How is the speed of a chemical reaction related to the spontaneity of the reaction?

1 Answer
Aug 22, 2016

It's not. Spontaneity is a thermodynamic phenomenon, and the rate/speed of a reaction is a kinetic phenomenon.

The rate of a chemical reaction can be written in a rate law as

#r(t) = k[A]#

where

  • #r(t)# is the rate of reaction.
  • #k# is the rate constant for that reaction at a given temperature.
  • #[A]# is the concentration of #A# in #"M"#.

for a simple unimolecular reaction

#A -> B#,

which has activation energy #E_a#. Reactions also have a Gibbs' free energy of reaction, #DeltaG_"rxn"#.

Both are on the same reaction coordinate diagram, but they do not influence each other.

Modifying the rate #r(t)# modifies the rate constant #k# when #[A]# is held constant (such as changing the temperature, pressure, etc).

From the Arrhenius equation

#k = Ae^(-E_a"/RT")#,

increasing #k# increases #e^(-E_a"/RT")#, which means #E_a# is decreased. Hence, a lower activation energy indicates a faster reaction.

Yes, #DeltaG_"rxn"# indicates a reaction is spontaneous when #DeltaG_"rxn" < 0#, but it doesn't matter.

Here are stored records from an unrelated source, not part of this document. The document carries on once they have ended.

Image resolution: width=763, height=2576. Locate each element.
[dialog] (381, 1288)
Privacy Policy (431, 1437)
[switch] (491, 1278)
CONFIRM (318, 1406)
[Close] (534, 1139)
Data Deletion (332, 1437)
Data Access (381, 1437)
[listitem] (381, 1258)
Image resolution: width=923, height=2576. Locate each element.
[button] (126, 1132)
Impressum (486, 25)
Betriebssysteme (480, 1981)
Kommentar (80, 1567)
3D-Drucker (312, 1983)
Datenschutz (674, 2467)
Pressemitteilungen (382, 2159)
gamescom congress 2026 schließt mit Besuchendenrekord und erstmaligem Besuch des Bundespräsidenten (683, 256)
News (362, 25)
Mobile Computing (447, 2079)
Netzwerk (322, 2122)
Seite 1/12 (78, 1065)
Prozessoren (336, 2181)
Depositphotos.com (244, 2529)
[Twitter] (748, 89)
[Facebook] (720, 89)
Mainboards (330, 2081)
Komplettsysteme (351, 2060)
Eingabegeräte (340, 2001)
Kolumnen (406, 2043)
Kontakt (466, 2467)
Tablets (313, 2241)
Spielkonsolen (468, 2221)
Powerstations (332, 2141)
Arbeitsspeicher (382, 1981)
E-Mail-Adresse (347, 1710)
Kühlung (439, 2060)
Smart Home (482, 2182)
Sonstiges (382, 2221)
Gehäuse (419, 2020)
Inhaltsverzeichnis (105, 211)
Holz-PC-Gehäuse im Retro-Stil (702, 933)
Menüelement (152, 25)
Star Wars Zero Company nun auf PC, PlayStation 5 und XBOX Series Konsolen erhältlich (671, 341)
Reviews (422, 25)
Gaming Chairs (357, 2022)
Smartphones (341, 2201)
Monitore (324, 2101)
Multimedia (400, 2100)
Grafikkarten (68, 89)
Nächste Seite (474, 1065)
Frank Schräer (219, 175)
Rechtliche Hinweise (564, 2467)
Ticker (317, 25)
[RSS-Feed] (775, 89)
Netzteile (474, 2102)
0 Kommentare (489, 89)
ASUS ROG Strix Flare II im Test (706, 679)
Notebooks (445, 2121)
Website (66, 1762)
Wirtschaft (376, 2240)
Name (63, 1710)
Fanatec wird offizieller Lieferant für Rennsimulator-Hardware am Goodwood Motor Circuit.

When you modify #E_a#, you do not modify the free energy of the reactants or products, so you do not touch #DeltaG_"rxn"# for the overall reaction. If you raise/lower the peak of the hill, you have not raised/lowered the bottom of the hill.

  • If the overall reaction was spontaneous without a catalyst, it is still spontaneous with a catalyst.
  • If it is also slow without a catalyst, it is now fast with a catalyst, but not additionally and suddenly possible/spontaneous.